## Your instructions
Copy out each line below in which the string "window" appears.

***

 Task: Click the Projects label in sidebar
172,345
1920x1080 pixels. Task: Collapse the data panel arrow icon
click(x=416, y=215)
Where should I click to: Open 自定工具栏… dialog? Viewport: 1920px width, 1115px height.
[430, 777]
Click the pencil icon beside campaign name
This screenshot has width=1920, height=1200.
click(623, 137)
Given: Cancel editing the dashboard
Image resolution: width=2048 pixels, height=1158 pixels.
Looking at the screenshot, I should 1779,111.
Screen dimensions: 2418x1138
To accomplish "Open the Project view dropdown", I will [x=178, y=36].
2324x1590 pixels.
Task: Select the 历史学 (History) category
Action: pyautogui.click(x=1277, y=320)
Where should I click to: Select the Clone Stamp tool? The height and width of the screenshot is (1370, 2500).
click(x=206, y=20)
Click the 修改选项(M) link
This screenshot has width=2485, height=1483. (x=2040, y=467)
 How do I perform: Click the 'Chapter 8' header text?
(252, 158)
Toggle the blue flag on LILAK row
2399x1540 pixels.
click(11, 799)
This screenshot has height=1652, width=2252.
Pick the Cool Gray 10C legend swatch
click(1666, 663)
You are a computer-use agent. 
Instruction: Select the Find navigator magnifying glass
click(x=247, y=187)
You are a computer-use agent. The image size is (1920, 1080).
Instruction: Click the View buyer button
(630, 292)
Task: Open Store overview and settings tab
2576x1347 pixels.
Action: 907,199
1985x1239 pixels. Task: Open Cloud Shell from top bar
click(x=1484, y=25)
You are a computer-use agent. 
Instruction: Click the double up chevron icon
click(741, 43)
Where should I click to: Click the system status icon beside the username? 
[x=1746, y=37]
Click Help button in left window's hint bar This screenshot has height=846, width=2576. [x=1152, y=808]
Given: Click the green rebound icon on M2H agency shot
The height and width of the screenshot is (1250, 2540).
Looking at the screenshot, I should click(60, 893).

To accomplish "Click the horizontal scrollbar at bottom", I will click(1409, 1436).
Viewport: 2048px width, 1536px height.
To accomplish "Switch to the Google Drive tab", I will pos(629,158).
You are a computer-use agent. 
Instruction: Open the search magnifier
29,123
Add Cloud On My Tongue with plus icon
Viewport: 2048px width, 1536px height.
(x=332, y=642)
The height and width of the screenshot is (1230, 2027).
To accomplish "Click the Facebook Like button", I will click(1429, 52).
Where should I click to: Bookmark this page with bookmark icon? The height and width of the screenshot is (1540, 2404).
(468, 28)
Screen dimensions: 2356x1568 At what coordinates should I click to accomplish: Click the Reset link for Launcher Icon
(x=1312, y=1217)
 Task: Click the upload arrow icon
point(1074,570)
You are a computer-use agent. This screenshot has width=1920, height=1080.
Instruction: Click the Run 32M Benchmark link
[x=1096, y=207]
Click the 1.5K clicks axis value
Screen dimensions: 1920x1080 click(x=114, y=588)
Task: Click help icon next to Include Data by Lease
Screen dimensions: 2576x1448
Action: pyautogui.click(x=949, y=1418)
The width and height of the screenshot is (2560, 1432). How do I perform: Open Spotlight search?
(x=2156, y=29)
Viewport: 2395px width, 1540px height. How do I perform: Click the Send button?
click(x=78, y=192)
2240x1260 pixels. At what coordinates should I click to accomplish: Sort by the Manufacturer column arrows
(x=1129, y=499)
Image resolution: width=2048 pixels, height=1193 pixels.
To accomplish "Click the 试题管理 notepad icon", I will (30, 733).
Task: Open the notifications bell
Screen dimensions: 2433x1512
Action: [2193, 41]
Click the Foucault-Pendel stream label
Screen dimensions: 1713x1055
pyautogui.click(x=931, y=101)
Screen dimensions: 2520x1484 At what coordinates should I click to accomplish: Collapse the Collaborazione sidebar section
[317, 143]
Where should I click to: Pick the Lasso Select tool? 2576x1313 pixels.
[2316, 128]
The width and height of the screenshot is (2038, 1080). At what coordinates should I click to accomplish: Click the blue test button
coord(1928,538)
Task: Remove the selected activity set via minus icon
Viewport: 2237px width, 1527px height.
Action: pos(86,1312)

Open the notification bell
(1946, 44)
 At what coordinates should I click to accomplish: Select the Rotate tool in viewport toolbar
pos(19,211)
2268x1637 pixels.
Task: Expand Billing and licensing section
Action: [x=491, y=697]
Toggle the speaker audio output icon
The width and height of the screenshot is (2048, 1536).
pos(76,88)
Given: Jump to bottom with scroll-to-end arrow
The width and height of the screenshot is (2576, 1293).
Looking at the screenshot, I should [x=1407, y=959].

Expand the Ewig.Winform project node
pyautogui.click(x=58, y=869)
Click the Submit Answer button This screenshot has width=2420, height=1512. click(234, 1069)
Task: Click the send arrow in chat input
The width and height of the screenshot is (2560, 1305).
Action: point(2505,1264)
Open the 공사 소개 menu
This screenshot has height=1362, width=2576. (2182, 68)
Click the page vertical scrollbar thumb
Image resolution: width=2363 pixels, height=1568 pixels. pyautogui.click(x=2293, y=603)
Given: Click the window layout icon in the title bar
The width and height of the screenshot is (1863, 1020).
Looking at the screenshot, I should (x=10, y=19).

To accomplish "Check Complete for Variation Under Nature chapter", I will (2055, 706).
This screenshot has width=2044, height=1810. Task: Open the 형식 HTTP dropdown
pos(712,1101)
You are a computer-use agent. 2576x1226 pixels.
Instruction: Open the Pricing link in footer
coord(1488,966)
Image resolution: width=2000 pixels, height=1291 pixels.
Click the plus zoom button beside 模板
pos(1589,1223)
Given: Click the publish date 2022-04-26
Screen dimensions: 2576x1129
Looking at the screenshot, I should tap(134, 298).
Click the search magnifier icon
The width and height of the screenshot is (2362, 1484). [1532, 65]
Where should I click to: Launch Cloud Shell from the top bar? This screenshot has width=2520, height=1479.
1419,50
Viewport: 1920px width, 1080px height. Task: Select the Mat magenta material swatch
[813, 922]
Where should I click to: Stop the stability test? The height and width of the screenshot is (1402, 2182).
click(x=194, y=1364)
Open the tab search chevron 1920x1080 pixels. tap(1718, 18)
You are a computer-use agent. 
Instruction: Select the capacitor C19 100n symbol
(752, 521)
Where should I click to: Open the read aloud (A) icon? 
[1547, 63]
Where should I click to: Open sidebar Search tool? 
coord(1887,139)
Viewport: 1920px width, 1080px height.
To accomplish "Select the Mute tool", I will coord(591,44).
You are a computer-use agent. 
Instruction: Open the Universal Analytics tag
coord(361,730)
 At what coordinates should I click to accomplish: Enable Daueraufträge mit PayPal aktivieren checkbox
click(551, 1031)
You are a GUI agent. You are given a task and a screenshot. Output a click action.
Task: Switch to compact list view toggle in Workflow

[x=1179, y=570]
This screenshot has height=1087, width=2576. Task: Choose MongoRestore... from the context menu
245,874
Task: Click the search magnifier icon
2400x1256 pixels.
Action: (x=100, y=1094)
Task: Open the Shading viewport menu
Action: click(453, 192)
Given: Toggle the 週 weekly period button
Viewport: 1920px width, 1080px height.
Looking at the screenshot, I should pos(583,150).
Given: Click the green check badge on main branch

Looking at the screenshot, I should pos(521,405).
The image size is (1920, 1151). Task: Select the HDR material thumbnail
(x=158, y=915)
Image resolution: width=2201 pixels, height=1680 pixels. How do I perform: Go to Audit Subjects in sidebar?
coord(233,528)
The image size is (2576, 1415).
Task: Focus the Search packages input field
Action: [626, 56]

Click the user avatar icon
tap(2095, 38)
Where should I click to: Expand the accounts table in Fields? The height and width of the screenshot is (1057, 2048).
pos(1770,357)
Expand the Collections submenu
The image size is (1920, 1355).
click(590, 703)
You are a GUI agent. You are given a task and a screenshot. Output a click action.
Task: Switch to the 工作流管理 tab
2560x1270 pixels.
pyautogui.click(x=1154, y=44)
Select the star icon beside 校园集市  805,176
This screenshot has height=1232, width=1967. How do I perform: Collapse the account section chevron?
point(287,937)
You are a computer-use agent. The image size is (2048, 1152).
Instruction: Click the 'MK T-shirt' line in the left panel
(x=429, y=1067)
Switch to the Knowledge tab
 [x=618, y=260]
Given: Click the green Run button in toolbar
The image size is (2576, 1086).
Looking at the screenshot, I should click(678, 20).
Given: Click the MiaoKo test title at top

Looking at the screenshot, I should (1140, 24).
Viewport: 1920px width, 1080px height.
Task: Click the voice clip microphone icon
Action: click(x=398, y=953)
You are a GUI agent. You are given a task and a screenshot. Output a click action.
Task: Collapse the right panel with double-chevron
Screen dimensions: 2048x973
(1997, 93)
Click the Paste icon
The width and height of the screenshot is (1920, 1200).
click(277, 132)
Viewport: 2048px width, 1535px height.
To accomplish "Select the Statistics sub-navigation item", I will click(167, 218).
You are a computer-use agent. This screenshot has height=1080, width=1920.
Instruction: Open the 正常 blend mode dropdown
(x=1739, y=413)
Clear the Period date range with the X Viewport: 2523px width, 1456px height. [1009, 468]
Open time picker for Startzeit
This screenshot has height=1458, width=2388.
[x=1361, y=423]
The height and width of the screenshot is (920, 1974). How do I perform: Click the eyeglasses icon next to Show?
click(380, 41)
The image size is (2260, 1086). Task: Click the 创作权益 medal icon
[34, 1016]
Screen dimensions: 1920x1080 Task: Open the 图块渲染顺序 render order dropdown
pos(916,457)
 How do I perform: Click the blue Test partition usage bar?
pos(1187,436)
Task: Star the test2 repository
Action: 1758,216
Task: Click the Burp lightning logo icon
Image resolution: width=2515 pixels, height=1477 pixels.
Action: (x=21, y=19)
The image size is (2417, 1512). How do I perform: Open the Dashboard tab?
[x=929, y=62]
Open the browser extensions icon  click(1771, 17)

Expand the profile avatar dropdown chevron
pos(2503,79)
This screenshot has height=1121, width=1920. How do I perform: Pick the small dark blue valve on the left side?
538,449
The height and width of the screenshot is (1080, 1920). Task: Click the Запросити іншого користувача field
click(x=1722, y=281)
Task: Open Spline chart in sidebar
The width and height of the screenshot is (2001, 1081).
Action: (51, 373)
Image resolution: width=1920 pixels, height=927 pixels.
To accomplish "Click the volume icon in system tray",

***

## Completed exercise
Click Help button in left window's hint bar This screenshot has height=846, width=2576. [x=1152, y=808]
Given: Click the window layout icon in the title bar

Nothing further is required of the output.